An alternative to principal–agent theory is team theory. Like principal–agent theory, team theory has its origins in economics (Marschak and Radner 1972). Specifically, team theory was advanced as a model of decision-making in organizations. The basic logic of the team model is that different members of a team (an organization) possess different information relevant to the achievement of the team’s goals and, further, that different team members control different decisions of the organization. In short, both information and decision-making authority are decentralized. “But all team-theoretic models share one key feature: they ignore the interests of the team members—there is no shirking, free-riding, lying, lobbying or strategizing of any kind” (Gibbons 2003, 761). The interests of team members can be ignored because they are assumed to be identical (i.e., each member of the team desires the same thing—namely, the success of the organization). To illustrate the team theory framework, consider a firm with a central production manager and a set of unit managers. The central production manager controls the allocation of resources among the units, deciding, for example, how much manpower is allocated to each unit. Each unit manager, however, makes decisions regarding how the manpower allocated to his unit will be deployed. Further, each unit manager has specialized knowledge about his own particular unit and what is necessary for it to function best. That is, both decision-making authority (except for the resource allocation made by the central manager) and information are spread throughout the organization. All of the managers— including the central production manager—want the company to maximize profits across all units since performance bonuses at the firm are determined by overall company performance. That is, each manager gets the same share of the available bonus money and the available bonus money is a straightforward function of the company’s total profits. In effect, all of the managers have an incentive to share information and take cues from one another to enhance the likelihood of each unit manager making the decisions for his unit that will reap the biggest profit for the company (and, hence, the biggest bonuses for the managers).

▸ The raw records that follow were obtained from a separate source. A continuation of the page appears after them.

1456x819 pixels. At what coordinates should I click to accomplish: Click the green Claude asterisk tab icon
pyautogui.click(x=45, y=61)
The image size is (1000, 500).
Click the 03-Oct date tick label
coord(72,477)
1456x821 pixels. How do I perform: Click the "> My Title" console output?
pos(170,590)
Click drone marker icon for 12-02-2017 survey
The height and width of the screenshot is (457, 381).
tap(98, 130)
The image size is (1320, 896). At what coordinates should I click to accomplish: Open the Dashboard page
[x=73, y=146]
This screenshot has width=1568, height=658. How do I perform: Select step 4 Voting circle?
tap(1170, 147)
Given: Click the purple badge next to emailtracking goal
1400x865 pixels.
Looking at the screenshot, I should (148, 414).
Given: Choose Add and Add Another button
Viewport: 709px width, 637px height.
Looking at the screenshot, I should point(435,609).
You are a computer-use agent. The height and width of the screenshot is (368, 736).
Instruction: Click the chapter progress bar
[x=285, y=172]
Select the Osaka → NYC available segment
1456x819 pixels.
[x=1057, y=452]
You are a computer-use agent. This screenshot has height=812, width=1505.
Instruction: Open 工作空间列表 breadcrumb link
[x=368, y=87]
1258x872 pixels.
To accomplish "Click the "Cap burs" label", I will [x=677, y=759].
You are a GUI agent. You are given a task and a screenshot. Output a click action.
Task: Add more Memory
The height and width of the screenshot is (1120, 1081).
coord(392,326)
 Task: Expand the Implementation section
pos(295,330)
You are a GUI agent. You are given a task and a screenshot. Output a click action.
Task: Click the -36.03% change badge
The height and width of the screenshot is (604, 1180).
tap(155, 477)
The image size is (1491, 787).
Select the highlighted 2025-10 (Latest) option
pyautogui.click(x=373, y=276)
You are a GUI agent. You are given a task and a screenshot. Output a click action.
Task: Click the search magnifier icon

Various scholars—primarily, but not exclusively, legal scholars situated in law schools—imported team theory to describe and explain lower court compliance (Cross 2005; Kornhauser 1995; Staudt 2004). The basic assumption of the team model—the assumption of a shared organizational goal—is useful for thinking about the fidelity of lower courts to higher court rulings because it implies that adherence to precedent is simply a matter of enhancing the likelihood of correctly deciding a case. Judges at higher levels of the judicial hierarchy presumably have greater levels of expertise to select good vehicles for articulating guiding precedents and, given the luxury of discretionary dockets, more time and judicial energy to craft such precedents (Kornhauser 1995; Westerland et al.